Badr-MOUFAD · PABannier · mathurinm · web-flow · commit db46d69e623b · 2022-10-16T12:19:40.000+02:00
Co-authored-by: PAB &lt;pierreantoine.bannier@gmail.com&gt;
Co-authored-by: mathurinm &lt;mathurin.massias@gmail.com&gt;
diff --git a/skglm/solvers/prox_newton.py b/skglm/solvers/prox_newton.py
@@ -24,6 +24,9 @@ class ProxNewton(BaseSolver):
     tol : float, default 1e-4
         Tolerance for convergence.
 
+    fit_intercept : bool, default True
+        If ``True``, fits an unpenalized intercept.
+
     verbose : bool, default False
         Amount of verbosity. 0/False is silent.
 
@@ -53,7 +56,8 @@ def __init__(self, p0=10, max_iter=20, max_pn_iter=1000, tol=1e-4,
 
     def solve(self, X, y, datafit, penalty, w_init=None, Xw_init=None):
         n_samples, n_features = X.shape
-        w = np.zeros(n_features) if w_init is None else w_init
+        fit_intercept = self.fit_intercept
+        w = np.zeros(n_features + fit_intercept) if w_init is None else w_init
         Xw = np.zeros(n_samples) if Xw_init is None else Xw_init
         all_features = np.arange(n_features)
         stop_crit = 0.
@@ -63,20 +67,38 @@ def solve(self, X, y, datafit, penalty, w_init=None, Xw_init=None):
         if is_sparse:
             X_bundles = (X.data, X.indptr, X.indices)
 
+        if len(w) != n_features + self.fit_intercept:
+            if self.fit_intercept:
+                val_error_message = (
+                    "w should be of size n_features + 1 when using fit_intercept=True: "

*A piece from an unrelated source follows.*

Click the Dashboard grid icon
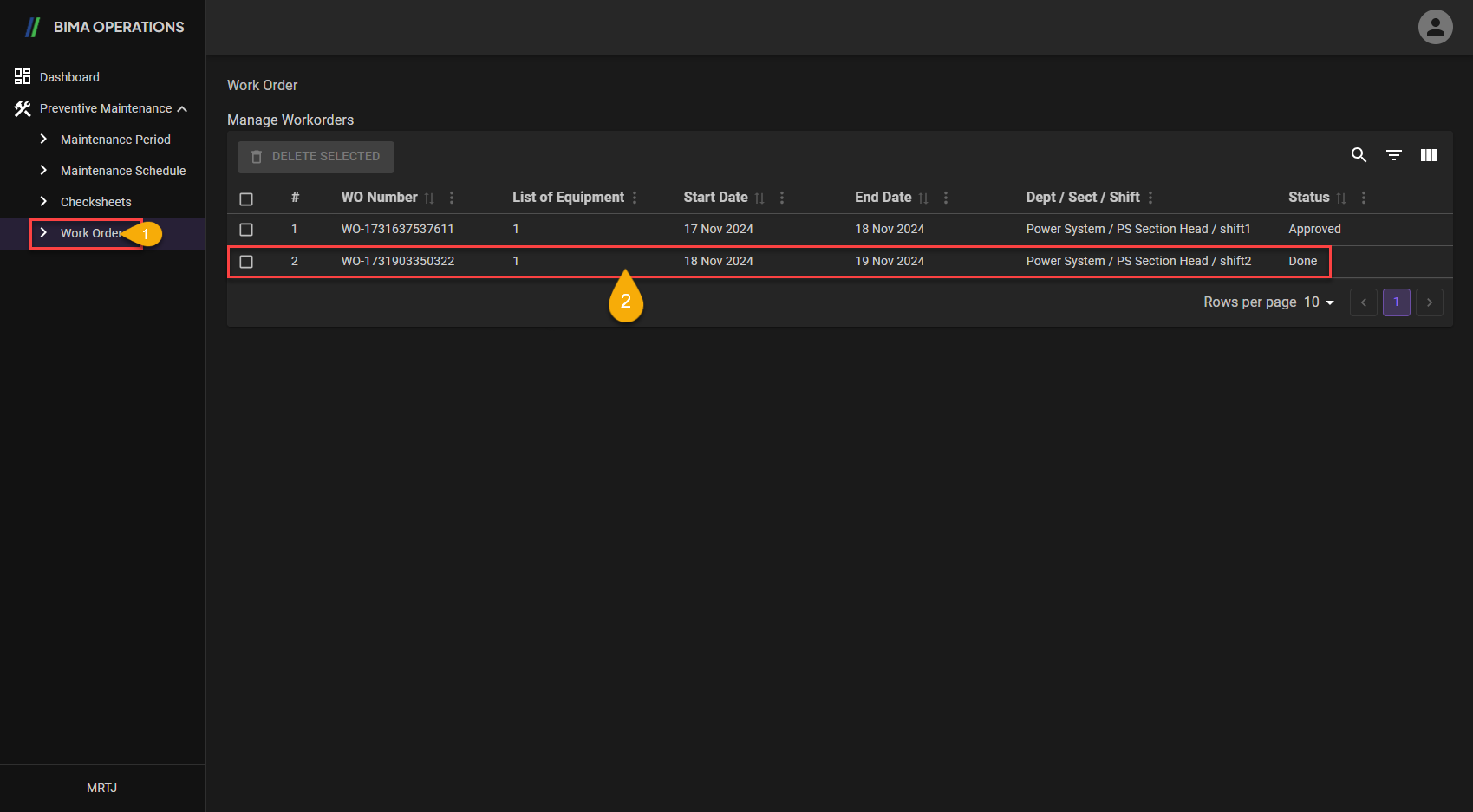 tap(23, 77)
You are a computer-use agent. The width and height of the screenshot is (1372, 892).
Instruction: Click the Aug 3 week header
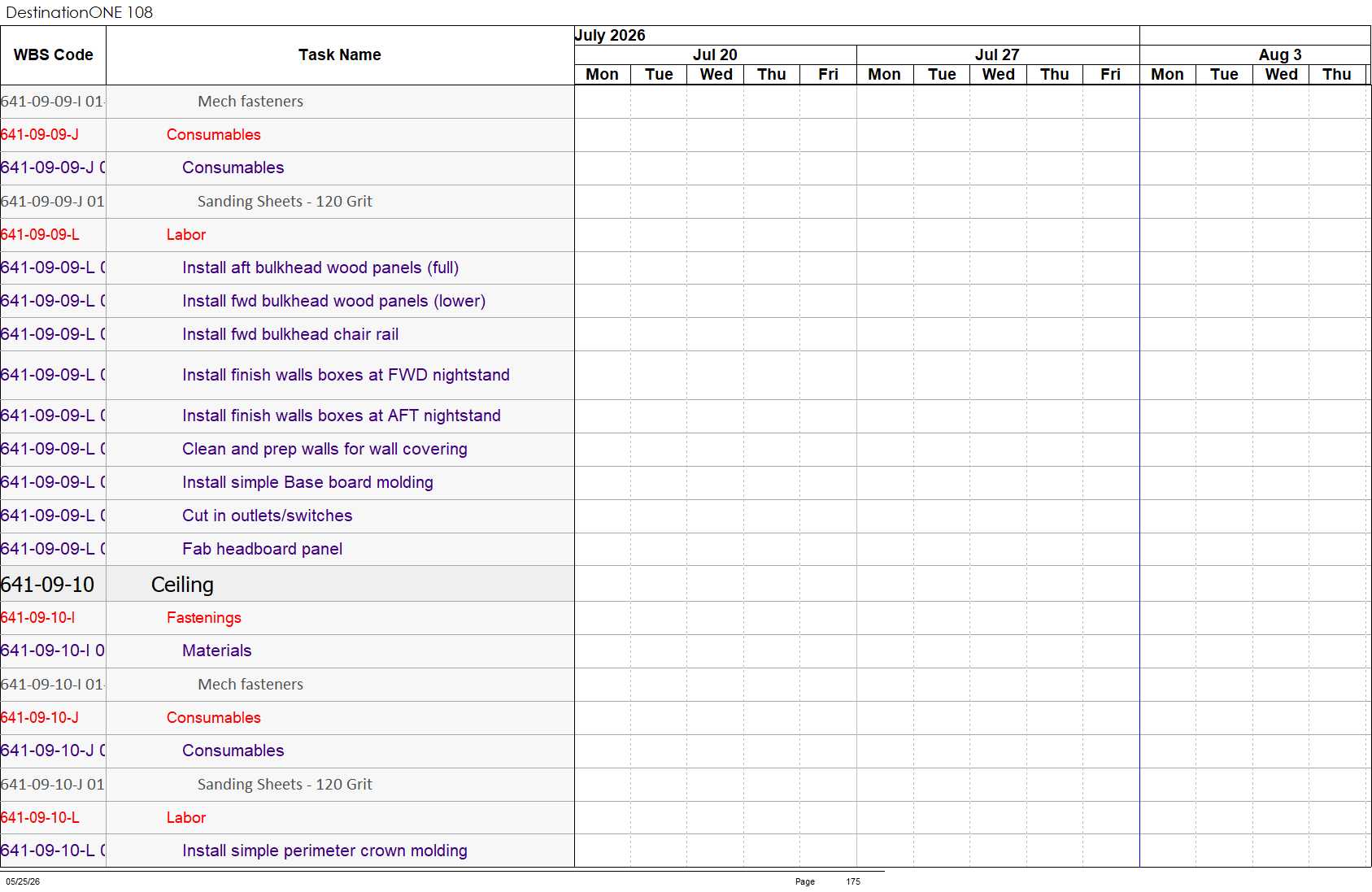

+                    f"expected {n_features + 1}, got {len(w)}.")
+            else:
+                val_error_message = (
+                    "w should be of size n_features: "
+                    f"expected {n_features}, got {len(w)}.")
+            raise ValueError(val_error_message)
+
         for t in range(self.max_iter):
             # compute scores
             if is_sparse:
                 grad = _construct_grad_sparse(
-                    *X_bundles, y, w, Xw, datafit, all_features)
+                    *X_bundles, y, w[:n_features], Xw, datafit, all_features)
             else:
-                grad = _construct_grad(X, y, w, Xw, datafit, all_features)
+                grad = _construct_grad(X, y, w[:n_features], Xw, datafit, all_features)
 
-            opt = penalty.subdiff_distance(w, grad, all_features)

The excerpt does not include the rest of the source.